This feature will accelerate in an unprecedented way the enrichment of the
ideal HK. For that reason we emphasize in FIRST the mismatch between the HKM
and users thoughts, questions and expectations, oriented to satisfy users, that
is the human being as a whole and as a unit.
We make
specific reference to Internet Data Management because the “Big Net” differs
substantially from most nets. Internet deals with all possible groups of people
and all possible groups of interest. Internet users belong to all possible
markets from kids to old people in all possible economic, social and political
levels and cultures. This Universality makes the Internet man-machine
interactions extremely varied.
On the
contrary, in any other network we may define a “jargon”, ethic and rules. When
we build a new Internet Website we really ignore what will
our potential users be, and consequently what they want, what they need
and even we ignore their jargons. We imagine a target market and for that
specific market we design the site content, in fact, the “Information Offer” to
that market.

The figure
above depicts the matchmaking process within the Internet “noosphere”. The
users in green express what they want and even think in terms of “keywords”,
expressed in their own jargon, are open and flexible.

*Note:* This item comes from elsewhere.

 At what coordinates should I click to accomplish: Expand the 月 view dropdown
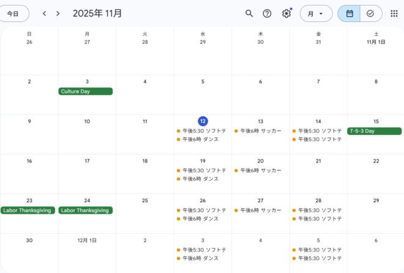pos(316,13)
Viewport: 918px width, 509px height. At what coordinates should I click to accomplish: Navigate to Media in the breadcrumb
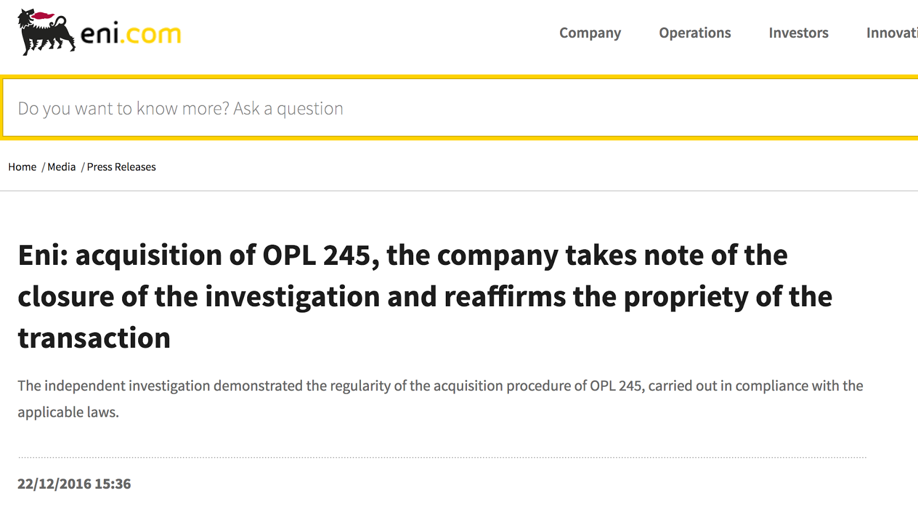click(x=61, y=167)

On the contrary, the
Website owners through their sites believe they have the truth, only the truth
but the truth. In that sense being or not an authority they resemble “The Law”
of the establishment of the Human Knowledge. The law, for each Major Subject is
expressed in Indexes of the main branches of that Major Subject, resembling a
“Logical Tree”, depicted in gray over the yellow truth. They imagine their
sites as universal facilitators but always following the pattern of the logical
tree and expressed in their jargons.
The Websites
have their own Thesaurus, set of “official” keywords, depicted in white over
black background, within the darkness of the Web space. Between the logical tree
and the Thesaurus exists a correspondence. The Website owners are shown with
the Truth Staff in yellow. The users-Internet interactions are depicted as a
progressive matchmaking process, going from green to black and vice versa,
learning one from the other match-mismatch. Both sides strive for knowing
interchanging knowledge
Paradoxically,
even being the Web so well suited to add, to generate and to manage
intelligence most people ignore this fantastic possibility. If we define our
Information Offer as WOO, which stands for What Owners Offer and what
the users want by WUW, which stands for What Users Want, the Web
Architecture permits the continuous match between them and as a byproduct the
intelligence emerging from any mismatch.
That
possibility means the following: WUW is what users want expressed in their
specific jargon/s, meanwhile WOO is the Website
information offer expressed in let’s say the “official/legal” jargon, the one
we choose to communicate with our target market. The continuous mismatch
between WOO versus WUW would permits us to know the following five crucial
things:
·
What the Market wants
·
The Market major
characteristics
·
The Market homogeneity
and/or its segmentation
·
The Market jargon/s
·
The Market needs.
The
knowledge of the market jargon/s permit us to optimize our offer: for instance,
a negative answer to an user query could mean either
that we don’t have what he/she wants or that the name of what he/she is looking
for in his/her jargon differs in our jargon.
What we
know directly from users queries is what they want, not what they need. The
difference between WUW and WUN, What Users Need is substantial.
People generally know what they need but adjust their needs to the supposed or
alleged Website capabilities. We learn what our users need as time passes by if
we make use of the intelligence byproducts and/or from surveys.
The IO is
normally presented as ordered sets under the form of Catalogs, Indexed Lists
and Indexes but the queries, where the users express their particulars needs
WUN are expressed by keywords. Both communication systems are completely
different even though could be complemented and we could make them work
together towards the ideal match between WUN versus WOO.
As we see soon the users communicate with the different Websites via their subjective jargons, at least as many jargons as MS, “major subjects” they are interested in. For instance, if I’m an entrepreneur that manufactures sport car wheels I’m going to query B2B sites to look for subjects related to the sport car wheels expressing myself in “my” jargon, with differences with the “official” jargons used in the B2B sites and of course, the query outcomes will strongly depend of the jargons differences.
In a
similar way as the official languages change from time to time, influenced at
large by the pressures of the people jargons, coexisting both at any time, we
may endow an extremely efficient evolutionary feature to the Websites of the
Cyberspace via Expert Systems, that learn from the
man-Internet interactions. We dare to qualify this feature as extremely
efficient because in the Cyberspace every transaction could be easily and
precisely accounted for. So, each time one user uses a keyword belonging to
his/her jargon this event could and should be accounted for.
Let’s then
imagine what kind of intelligent byproduct could we extract of this simple but
astonishing feature. Within a homogeneous market the keywords tend to be the
same among their members. So in our lat example, if the majority of users make
queries asking for wheels and the word-product wheel does not exist in our
database a trivial byproduct takes the form of the following suggestion: add
wheels to the database as soon as possible. On the other hand if the
word-product “ergaston” was never asked for along a considerable amount of
time, another trivial message should be: take ergaston out from the database.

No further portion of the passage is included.